Дурман? Почти то же, что и белена. Красное лицо, хриплый голос, головная боль, устрашающие видения. Потеря сознания и смерть. Болиголов? Пока Эрик его у дороги не видел, но, кроме дорог, он растет на лесных опушках, а лес — вон он, все ближе. Сперва откажут руки и ноги, потом не останется сил дышать, и задыхаться жертва будет в ясном сознании.
Красавка? Нет, эта здесь не растет, ей нужны нежаркие лета и снежные зимы. Вёх… тоже нет. Точнее, пока его не видно. Он любит низины, где много ручьев, или сырые берега рек.
Да и без того достаточно для знающего человека. Еще грибов, поди, полный лес, тоже есть где разгуляться. Твою ж…

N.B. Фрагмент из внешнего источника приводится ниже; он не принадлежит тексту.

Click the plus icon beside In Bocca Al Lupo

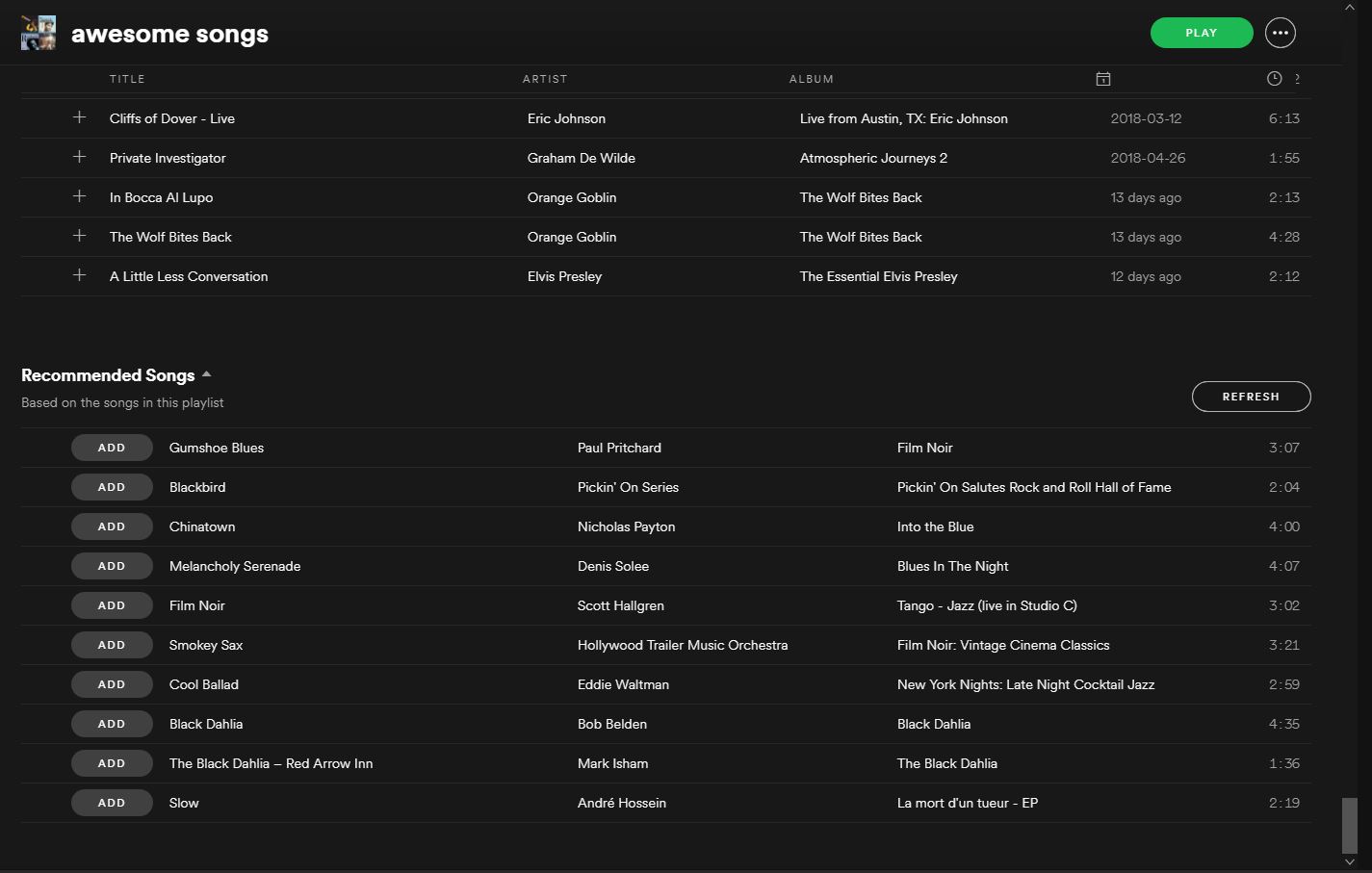[80, 196]
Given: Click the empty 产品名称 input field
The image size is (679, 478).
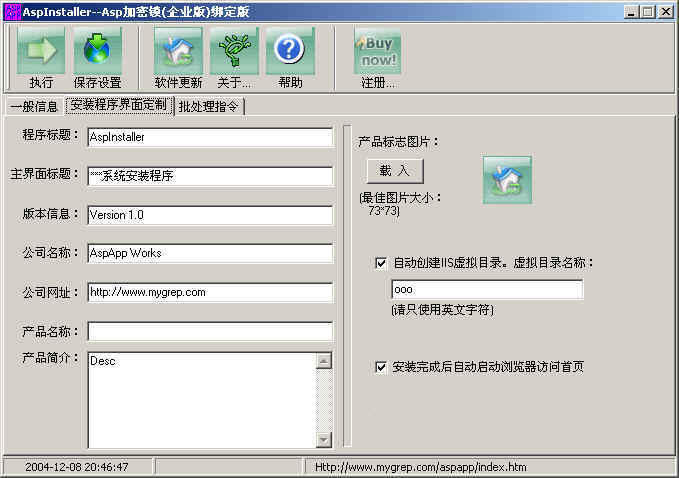Looking at the screenshot, I should tap(209, 331).
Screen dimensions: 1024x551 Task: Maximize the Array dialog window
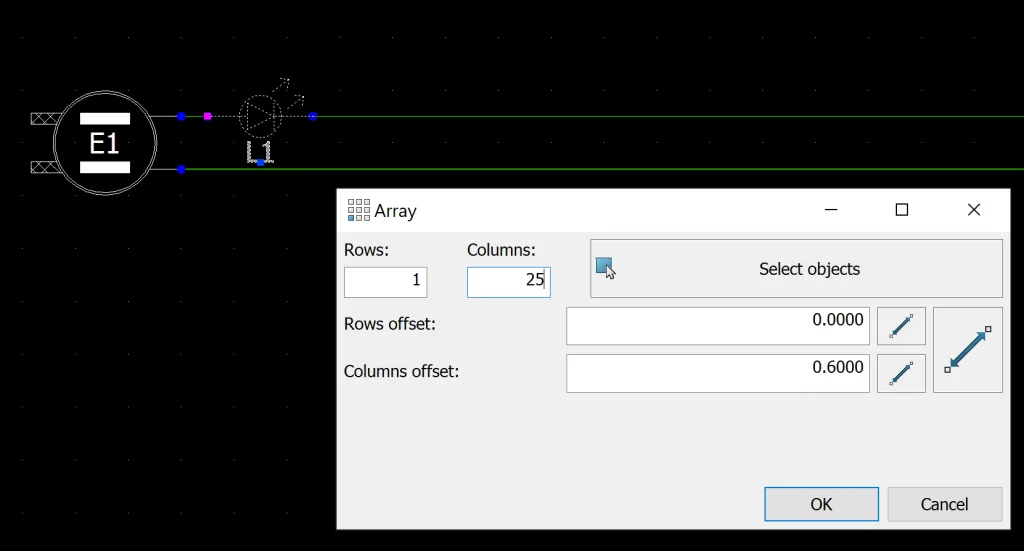click(901, 210)
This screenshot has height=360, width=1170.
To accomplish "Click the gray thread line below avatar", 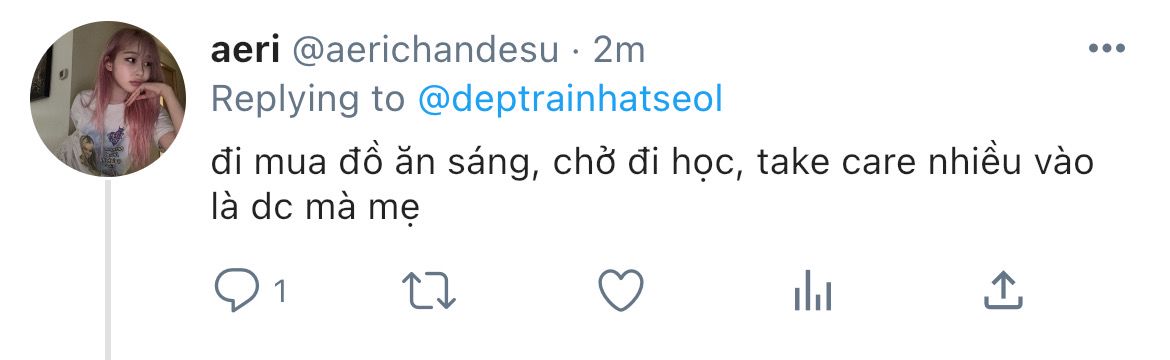I will [108, 270].
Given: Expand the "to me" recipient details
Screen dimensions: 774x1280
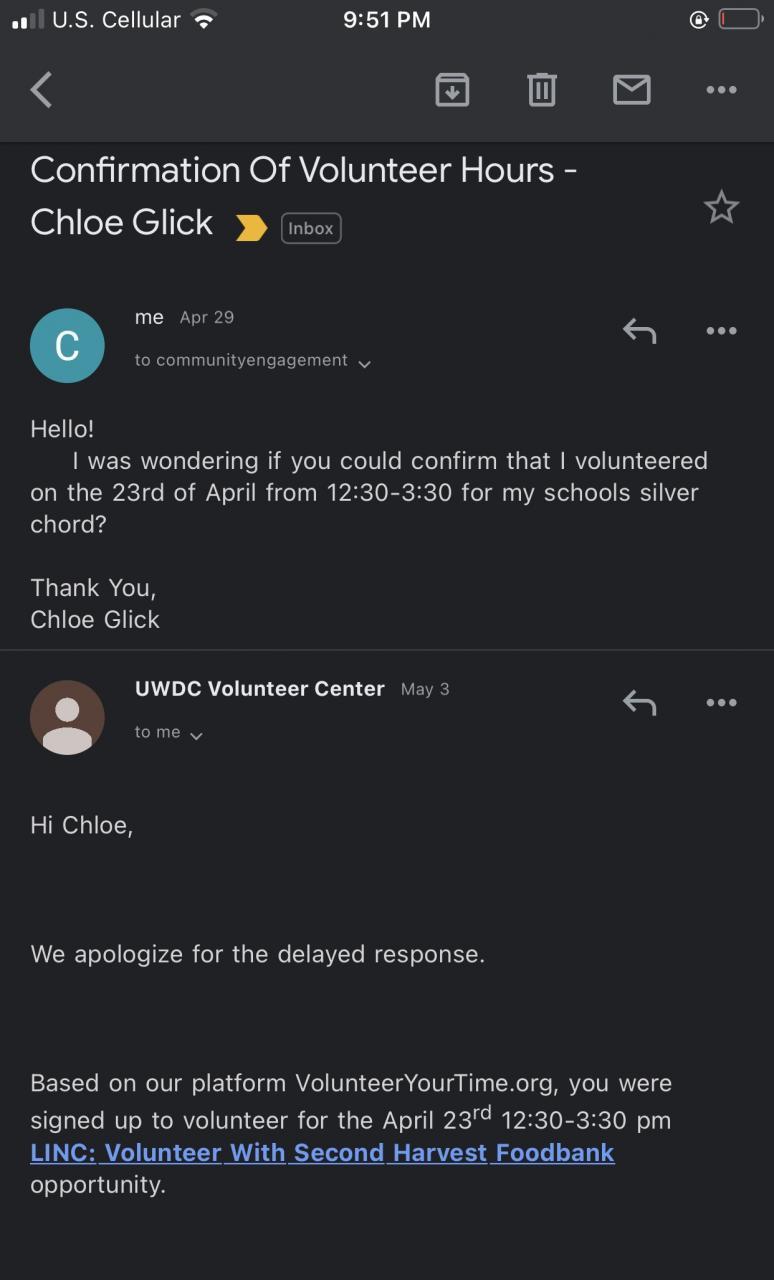Looking at the screenshot, I should pos(196,735).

Надо будет на привале поговорить с Ингрид. И Хауком, потому что одна Ингрид за всем не уследит. Необязательно же травить еду, можно ведь и в жаровню кое-что сыпануть, а ночи уже прохладные, жаровни в шатрах жгли… До чего же паршиво, когда не знаешь, с какой стороны ждать удара! С Фолки хотя бы все понятно, но единственный ли он враг?
— Заткнись! — снова рыкнул Хаук на Фолки, обрывая мысли Эрика. — И благодари Творца за великодушие парня. Я бы на его месте тебя с того света вытаскивать не стал.
Эрик выслушал взрыв «благодарностей», покосился на Аделу, все еще зажимающую уши, разъяренного Хаука — и накрыл Фолки усыпляющим плетением. Тот затих на полуслове, обмякнув.
— Ты его не убил часом? — в который раз обернулся Хаук.
Адела вытаращилась на Эрика с откровенным ужасом.
— Нет, просто усыпил. Сон пойдет ему на пользу.
Хаук кивнул. Снова посмотрел на шурина. Покосился на жену. Перевел взгляд на Эрика. Тот понял, накинул плетение.
— Можешь говорить, нас не слышат.
Хаук задумчиво пожевал губами.
— Если ты можешь заставить уснуть… или сделать то, что тебе нужно… можешь ли ты заставить человека сказать правду?
— Могу. Но сможешь ли ты поверить в эту правду?
— Объясни.
— Я буду знать, что заставил человека сказать именно то, что у него на уме. Возможно, чуть меньше, но уж точно не больше. Но не смогу доказать, что не заставил его произнести те слова, которые нужны мне. Что не заставил оговорить себя или оклеветать другого. Поверишь ли ты мне, если то, что узнаешь, тебе не понравится? Правда бывает очень неудобной.
— Настолько неудобной, что легче объявить ее ложью, — медленно произнес Хаук. — Но почему ты уверен в том, что правда, рассказанная Фолки, будет настолько неудобной? Ты же сам говорил, что, возможно, тот болт предназначался не мне, а тебе.